Legal Opinions - Maryland Court of Appeals: April 28, 2008

Daily Record, The (Baltimore), Apr 28, 2008

The Maryland General Assembly's omission of the term "fictitious person" further persuaded the Court that the Legislature did not prohibit the use of a fictitious person's identity within the meaning of CR [section]8-301(c).

Finally, the Court's interpretation of CR [section]8-301(c) is consistent with the statute's legislative history. Although CR [section]8-301(b) and (c) define separate crimes, the structure of CR [section]8-301 indicates that the Legislature intended to prohibit, in [section]8-301(c), the use of the same information it prohibited obtaining or possessing in [section]8-301(b).

DISSENT: The dissent believed that the majority's conclusion that the phrase "identity of another" is ambiguous was error and that the evidence in this case was clearly sufficient to convict Ishola of identity theft.

Criminal Law

Jury Instructions

BOTTOM LINE: Trial court's refusal to give a requested jury instruction on credibility of a drug user or drug addict witness was not error.

CASE: Desmond Ellison Dickey v. State of Maryland, No. 23, September Term, 2007 (decided Apr. 15, 2008) (Judges Bell, RAKER, Harrell, Battaglia, Eldridge (retired, specially assigned), Wilner (retired, specially assigned) & Cathell (retired, specially assigned).

FACTS: Desmond Dickey was indicted by the grand jury for the offenses of first degree murder, attempted first degree murder, conspiracy to commit murder, and related charges. The charges arose from a shooting that resulted in the death of Anthony Carlest and the wounding of his cousin, Melvin McCallister.

The primary issue in the case was the identification of the shooter and the main defense was misidentification. The State's case was based primarily on the testimony of McCallister and three bystanders who were present during the shooting.

Earl Price, the witness whose testimony was the subject of the appeal, testified that he knew both Tucker and Dickey as long-time acquaintances. At around 2:30 p.m. on the day of the shooting, Price was walking on Edmondson Avenue and heard gunshots. He stated that he saw Dickey and Tucker behind a light colored car moving towards the intersection and that Tucker was pointing towards the car while Dickey was kneeling or bending down.

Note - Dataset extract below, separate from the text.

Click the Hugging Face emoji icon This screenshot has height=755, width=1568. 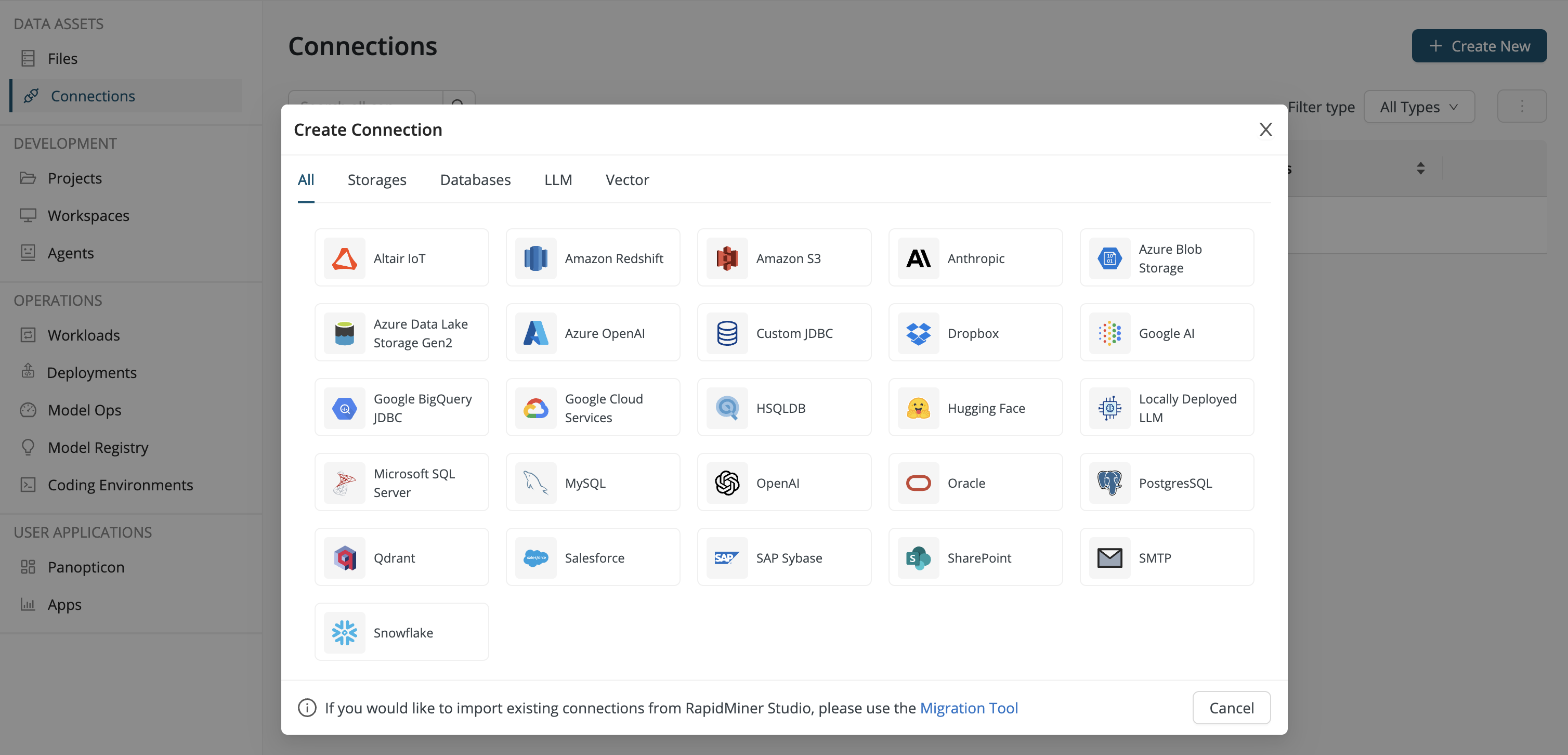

He said at first that he could not tell what was in their hands. After reviewing a transcript of his taped statement from October 2001, however, he testified that he saw Dickey kneeling with his arm extended, and that he had seen "something black" in Dickey's right hand and that he had written on the back of a photo of Dickey after picking him out in a photo array,

"I saw him stooping down pointing in the area of the car with something black [in] this [right] hand. ..." Price testified that he did not know if the object was a gun or whether Dickey was shooting at the car, but upon review of notes from a February 2004 interview with police, he later stated that he saw "Dezzy kneeling down and shooting at Franklin and Pulaski," that the shooting was over by the time Dickey lowered his arm, and that Dickey and Tucker then ran away from the car.